Rewrite every line of the material as a numbered list, omitting the blank lines.

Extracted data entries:

* * * * * * * * *

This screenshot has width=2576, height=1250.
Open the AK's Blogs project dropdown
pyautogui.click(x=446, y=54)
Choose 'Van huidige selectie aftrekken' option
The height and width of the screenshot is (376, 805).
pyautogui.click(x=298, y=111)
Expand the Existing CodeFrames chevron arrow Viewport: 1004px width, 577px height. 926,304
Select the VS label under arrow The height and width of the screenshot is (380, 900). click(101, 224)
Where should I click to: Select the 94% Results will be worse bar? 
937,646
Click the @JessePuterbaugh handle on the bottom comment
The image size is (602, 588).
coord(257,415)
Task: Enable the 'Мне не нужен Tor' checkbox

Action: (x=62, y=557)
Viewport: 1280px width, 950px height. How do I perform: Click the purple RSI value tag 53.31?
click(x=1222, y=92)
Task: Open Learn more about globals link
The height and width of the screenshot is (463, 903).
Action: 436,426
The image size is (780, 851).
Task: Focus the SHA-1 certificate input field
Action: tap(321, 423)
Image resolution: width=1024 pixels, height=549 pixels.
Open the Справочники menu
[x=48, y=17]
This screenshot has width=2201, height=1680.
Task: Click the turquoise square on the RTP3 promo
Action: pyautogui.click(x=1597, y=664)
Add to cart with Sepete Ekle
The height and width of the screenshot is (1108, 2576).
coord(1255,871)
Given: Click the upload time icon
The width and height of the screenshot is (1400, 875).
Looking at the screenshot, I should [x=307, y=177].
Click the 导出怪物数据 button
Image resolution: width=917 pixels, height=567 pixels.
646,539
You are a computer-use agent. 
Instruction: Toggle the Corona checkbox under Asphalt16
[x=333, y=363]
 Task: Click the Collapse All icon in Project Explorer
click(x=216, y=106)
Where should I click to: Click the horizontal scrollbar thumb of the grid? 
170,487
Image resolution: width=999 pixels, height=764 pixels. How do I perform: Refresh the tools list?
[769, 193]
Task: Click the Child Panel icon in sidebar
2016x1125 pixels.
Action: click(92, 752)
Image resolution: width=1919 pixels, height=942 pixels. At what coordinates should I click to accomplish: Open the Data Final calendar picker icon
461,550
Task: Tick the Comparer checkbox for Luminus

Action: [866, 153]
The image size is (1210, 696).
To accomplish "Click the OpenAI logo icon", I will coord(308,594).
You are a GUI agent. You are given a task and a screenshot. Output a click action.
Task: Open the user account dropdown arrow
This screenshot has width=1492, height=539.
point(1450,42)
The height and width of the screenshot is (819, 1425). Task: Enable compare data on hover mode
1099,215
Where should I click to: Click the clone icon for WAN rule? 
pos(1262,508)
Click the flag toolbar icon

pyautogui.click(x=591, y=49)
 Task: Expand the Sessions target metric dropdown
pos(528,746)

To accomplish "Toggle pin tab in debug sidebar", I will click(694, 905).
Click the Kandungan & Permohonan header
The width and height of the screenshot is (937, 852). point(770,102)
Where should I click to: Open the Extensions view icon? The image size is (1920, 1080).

* * * * * * * * *

OUTPUT FOR THIS TASK:
1. This screenshot has width=2576, height=1250.
2. Open the AK's Blogs project dropdown
3. pyautogui.click(x=446, y=54)
4. Choose 'Van huidige selectie aftrekken' option
5. The height and width of the screenshot is (376, 805).
6. pyautogui.click(x=298, y=111)
7. Expand the Existing CodeFrames chevron arrow Viewport: 1004px width, 577px height. 926,304
8. Select the VS label under arrow The height and width of the screenshot is (380, 900). click(101, 224)
9. Where should I click to: Select the 94% Results will be worse bar? 
10. 937,646
11. Click the @JessePuterbaugh handle on the bottom comment
12. The image size is (602, 588).
13. coord(257,415)
14. Task: Enable the 'Мне не нужен Tor' checkbox
15. Action: (x=62, y=557)
16. Viewport: 1280px width, 950px height. How do I perform: Click the purple RSI value tag 53.31?
17. click(x=1222, y=92)
18. Task: Open Learn more about globals link
19. The height and width of the screenshot is (463, 903).
20. Action: 436,426
21. The image size is (780, 851).
22. Task: Focus the SHA-1 certificate input field
23. Action: tap(321, 423)
24. Image resolution: width=1024 pixels, height=549 pixels.
25. Open the Справочники menu
26. [x=48, y=17]
27. This screenshot has width=2201, height=1680.
28. Task: Click the turquoise square on the RTP3 promo
29. Action: pyautogui.click(x=1597, y=664)
30. Add to cart with Sepete Ekle
31. The height and width of the screenshot is (1108, 2576).
32. coord(1255,871)
33. Given: Click the upload time icon
34. The width and height of the screenshot is (1400, 875).
35. Looking at the screenshot, I should [x=307, y=177].
36. Click the 导出怪物数据 button
37. Image resolution: width=917 pixels, height=567 pixels.
38. 646,539
39. You are a computer-use agent. 
40. Instruction: Toggle the Corona checkbox under Asphalt16
41. [x=333, y=363]
42.  Task: Click the Collapse All icon in Project Explorer
43. click(x=216, y=106)
44. Where should I click to: Click the horizontal scrollbar thumb of the grid? 
45. 170,487
46. Image resolution: width=999 pixels, height=764 pixels. How do I perform: Refresh the tools list?
47. [769, 193]
48. Task: Click the Child Panel icon in sidebar
49. 2016x1125 pixels.
50. Action: click(92, 752)
51. Image resolution: width=1919 pixels, height=942 pixels. At what coordinates should I click to accomplish: Open the Data Final calendar picker icon
52. 461,550
53. Task: Tick the Comparer checkbox for Luminus
54. Action: [866, 153]
55. The image size is (1210, 696).
56. To accomplish "Click the OpenAI logo icon", I will coord(308,594).
57. You are a GUI agent. You are given a task and a screenshot. Output a click action.
58. Task: Open the user account dropdown arrow
59. This screenshot has width=1492, height=539.
60. point(1450,42)
61. The height and width of the screenshot is (819, 1425). Task: Enable compare data on hover mode
62. 1099,215
63. Where should I click to: Click the clone icon for WAN rule? 
64. pos(1262,508)
65. Click the flag toolbar icon
66. pyautogui.click(x=591, y=49)
67.  Task: Expand the Sessions target metric dropdown
68. pos(528,746)
69. To accomplish "Toggle pin tab in debug sidebar", I will click(694, 905).
70. Click the Kandungan & Permohonan header
71. The width and height of the screenshot is (937, 852). point(770,102)
72. Where should I click to: Open the Extensions view icon? The image size is (1920, 1080).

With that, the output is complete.